Document section section start
Quill Pens and Two-Tined Forks: Interesting Oddities Offered at Revolutionary War Encampment

The Big Bear Trading Co. will be joining the 2014 Revolutionary War Encampment

The Big Bear Trading Co. will be joining the 2014 Revolutionary War Encampment

When organizers of the Webb-Deane-Stevens Museum Revolutionary War Encampment wanted to add a new element to their painstakingly authentic event, they naturally decided on a sutler—a military merchant—who hails from Rhode Island and brings with him with an interesting history of his own.

Steve Salisbury will slip into his role as an 18th-century trader and bring his Big Bear Trading Company to the sixth-annual Revolutionary War Encampment at WDS on May 24, from 10 a.m. to 4 p.m. He will set up a period tent and purvey period copies of trade goods that were sold and traded in America in the mid-to-late 1700s. A descendant of Roger Williams, who founded the Providence Plantation in 1636, Salisbury became a reenactor in 1976, at the age of 16, and joined the 46th British Regiment in Rhode Island. He since joined more than a half dozen other reenacting groups, ranging from the Starks Company of Rogers Rangers for the French and Indian War to the Rhode Island Trayned Bande of 1660. In 1991 he began the Big Bear Trading Company to serve as a sutler to his fellow re-enactors.

Salisbury’s business partner, Tauney Kennedy, is a third-generation reenactor who has been portraying the past since the age of eight months. Dressed as a merchant and his lady in the 1770s, the two ply their wares at historic reenactments and encampments, offering “everyday trade goods that our ancestors used on a daily basis.” A partial list includes: eating utensils (including bone-handled, horn-handled and two-tined forks);  English, French and Spanish pocket knives; tin cups; pewter plates; compasses; flint and steel sets; pipe tampers and clay pipes; stockings; period jewelry; winding pocket watches; English, French and German playing cards; swords; powdered ink; quill pens; buttons of wood, pewter and bone, and much more.
Document section section end
Assigned task 1
According to the article about the Revolutionary War Encampment, in what year did Steve Salisbury start the Big Bear Trading Company?
Assigned task 2
Continue the article about the Revolutionary War Encampment from its last sentence.
Data extracts section start
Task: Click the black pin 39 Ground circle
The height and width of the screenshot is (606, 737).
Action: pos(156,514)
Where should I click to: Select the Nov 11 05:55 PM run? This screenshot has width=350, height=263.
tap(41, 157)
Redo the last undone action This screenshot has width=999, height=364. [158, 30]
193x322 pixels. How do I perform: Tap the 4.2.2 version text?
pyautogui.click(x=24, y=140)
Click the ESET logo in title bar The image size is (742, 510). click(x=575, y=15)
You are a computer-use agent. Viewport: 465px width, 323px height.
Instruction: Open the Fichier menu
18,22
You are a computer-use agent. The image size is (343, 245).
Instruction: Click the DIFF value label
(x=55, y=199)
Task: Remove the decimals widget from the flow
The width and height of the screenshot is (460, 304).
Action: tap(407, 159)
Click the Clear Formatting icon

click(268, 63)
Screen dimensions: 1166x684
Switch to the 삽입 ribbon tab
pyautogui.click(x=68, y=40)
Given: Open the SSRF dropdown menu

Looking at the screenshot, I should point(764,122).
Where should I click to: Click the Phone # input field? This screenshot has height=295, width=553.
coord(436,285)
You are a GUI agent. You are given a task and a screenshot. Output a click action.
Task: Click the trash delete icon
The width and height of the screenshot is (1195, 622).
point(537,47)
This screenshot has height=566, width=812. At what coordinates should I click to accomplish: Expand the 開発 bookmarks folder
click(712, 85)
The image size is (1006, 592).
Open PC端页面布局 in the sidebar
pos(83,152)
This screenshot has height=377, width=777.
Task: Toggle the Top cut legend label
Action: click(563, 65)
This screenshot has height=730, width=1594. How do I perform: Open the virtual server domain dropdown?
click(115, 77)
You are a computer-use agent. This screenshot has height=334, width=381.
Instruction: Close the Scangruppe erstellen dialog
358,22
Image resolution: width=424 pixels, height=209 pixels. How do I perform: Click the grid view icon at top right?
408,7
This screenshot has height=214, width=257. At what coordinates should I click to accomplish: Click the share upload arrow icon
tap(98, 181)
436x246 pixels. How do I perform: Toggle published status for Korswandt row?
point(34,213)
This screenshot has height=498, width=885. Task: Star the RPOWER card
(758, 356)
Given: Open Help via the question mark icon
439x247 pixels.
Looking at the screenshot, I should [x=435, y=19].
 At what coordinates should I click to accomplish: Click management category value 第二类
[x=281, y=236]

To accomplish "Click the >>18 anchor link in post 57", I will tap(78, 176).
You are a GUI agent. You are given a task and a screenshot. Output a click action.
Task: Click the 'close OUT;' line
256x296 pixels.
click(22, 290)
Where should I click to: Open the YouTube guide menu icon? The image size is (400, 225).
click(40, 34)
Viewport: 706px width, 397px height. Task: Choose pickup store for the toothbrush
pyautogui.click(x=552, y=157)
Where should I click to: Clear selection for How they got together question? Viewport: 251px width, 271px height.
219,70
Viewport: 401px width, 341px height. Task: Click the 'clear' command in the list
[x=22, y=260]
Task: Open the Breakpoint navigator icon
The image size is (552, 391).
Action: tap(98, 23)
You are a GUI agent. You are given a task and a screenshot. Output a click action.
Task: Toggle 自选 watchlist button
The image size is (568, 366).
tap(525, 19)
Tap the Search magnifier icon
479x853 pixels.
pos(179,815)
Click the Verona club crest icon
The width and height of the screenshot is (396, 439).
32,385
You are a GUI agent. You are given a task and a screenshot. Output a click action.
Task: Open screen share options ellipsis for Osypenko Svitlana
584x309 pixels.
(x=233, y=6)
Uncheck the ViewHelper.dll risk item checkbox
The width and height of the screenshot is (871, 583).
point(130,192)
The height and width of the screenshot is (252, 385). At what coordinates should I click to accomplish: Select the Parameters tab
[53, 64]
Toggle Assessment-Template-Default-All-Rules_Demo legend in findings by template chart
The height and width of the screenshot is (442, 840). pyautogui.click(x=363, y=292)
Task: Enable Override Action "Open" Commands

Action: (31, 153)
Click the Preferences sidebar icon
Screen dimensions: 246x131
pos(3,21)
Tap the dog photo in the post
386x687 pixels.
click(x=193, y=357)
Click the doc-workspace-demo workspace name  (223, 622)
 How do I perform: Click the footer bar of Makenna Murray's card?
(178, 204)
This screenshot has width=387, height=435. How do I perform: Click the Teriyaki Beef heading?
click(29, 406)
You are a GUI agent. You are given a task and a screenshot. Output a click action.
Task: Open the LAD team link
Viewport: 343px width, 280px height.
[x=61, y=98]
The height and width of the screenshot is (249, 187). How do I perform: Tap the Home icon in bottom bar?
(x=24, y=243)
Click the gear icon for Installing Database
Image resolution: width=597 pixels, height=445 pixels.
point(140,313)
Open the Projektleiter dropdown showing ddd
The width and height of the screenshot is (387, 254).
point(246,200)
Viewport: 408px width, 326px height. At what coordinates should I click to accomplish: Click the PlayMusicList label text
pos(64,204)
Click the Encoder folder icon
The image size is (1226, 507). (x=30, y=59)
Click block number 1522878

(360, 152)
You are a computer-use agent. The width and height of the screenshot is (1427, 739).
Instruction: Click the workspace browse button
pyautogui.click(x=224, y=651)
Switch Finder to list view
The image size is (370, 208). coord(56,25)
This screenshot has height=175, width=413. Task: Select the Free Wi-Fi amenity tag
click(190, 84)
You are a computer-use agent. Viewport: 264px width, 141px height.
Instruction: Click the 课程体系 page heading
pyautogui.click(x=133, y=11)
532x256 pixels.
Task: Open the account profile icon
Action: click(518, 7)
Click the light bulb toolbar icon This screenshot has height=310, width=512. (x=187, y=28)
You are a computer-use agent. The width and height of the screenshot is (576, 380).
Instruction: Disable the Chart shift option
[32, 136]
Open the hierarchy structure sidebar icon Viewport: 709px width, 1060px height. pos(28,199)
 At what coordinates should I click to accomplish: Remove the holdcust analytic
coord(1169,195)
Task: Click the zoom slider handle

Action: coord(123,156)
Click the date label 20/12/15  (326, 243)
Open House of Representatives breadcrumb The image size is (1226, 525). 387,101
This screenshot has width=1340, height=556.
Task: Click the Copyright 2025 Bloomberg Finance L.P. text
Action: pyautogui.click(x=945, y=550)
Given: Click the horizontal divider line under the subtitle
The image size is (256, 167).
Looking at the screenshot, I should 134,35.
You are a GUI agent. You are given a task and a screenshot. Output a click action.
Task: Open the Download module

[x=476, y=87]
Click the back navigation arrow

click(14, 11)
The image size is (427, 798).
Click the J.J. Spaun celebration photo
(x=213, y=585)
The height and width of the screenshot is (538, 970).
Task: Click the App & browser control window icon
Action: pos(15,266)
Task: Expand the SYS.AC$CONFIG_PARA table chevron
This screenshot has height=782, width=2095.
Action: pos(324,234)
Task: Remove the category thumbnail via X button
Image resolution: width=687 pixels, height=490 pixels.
Data extracts section end
Written answer 1
1991

Written answer 2
Red coats advancing on members of the 5th Connecticut Regiment during Revolutionary War Encampment at WDS.

Red coats advancing on members of the 5th Connecticut Regiment during Revolutionary War Encampment at WDS.

The Webb-Deane-Stevens Museum Revolutionary War Encampment takes place Saturday, May 24, 2014, from 10 a.m. to 4 p.m., at 211 Main St., Old Wethersfield, Connecticut, following the Wethersfield Memorial Day parade. Admission to the encampment is free; regular admission rates will be charged for optional tours of the museum.

The encampment offers visitors the chance to interact closely with members of the Fifth Connecticut Regiment in full Colonial costume, with entertaining demonstrations of marching and musket firing, 18th-century open-fire cookery, and enchanting harp and dulcimer music. Shortly after the regiment partakes of its midday meal, children in attendance will be invited to learn to march and perform drills with wooden “muskets.” A fascinating display and discussion of the medical and surgical techniques used in the late 1700s, and an exhibit of period clothing and fashions, are also featured.

The event also includes members of the 54th Regiment of Foot, a dashing band of British redcoats whose safety is uncertain once they commence a “surprise” attack on the Continental soldiers at 1 p.m. Also featured will be the wildly popular fare created by Liberty Tea, bakers who create delicious homemade treats from historic recipes, using all-natural ingredients, which sold out at the 2013 encampment.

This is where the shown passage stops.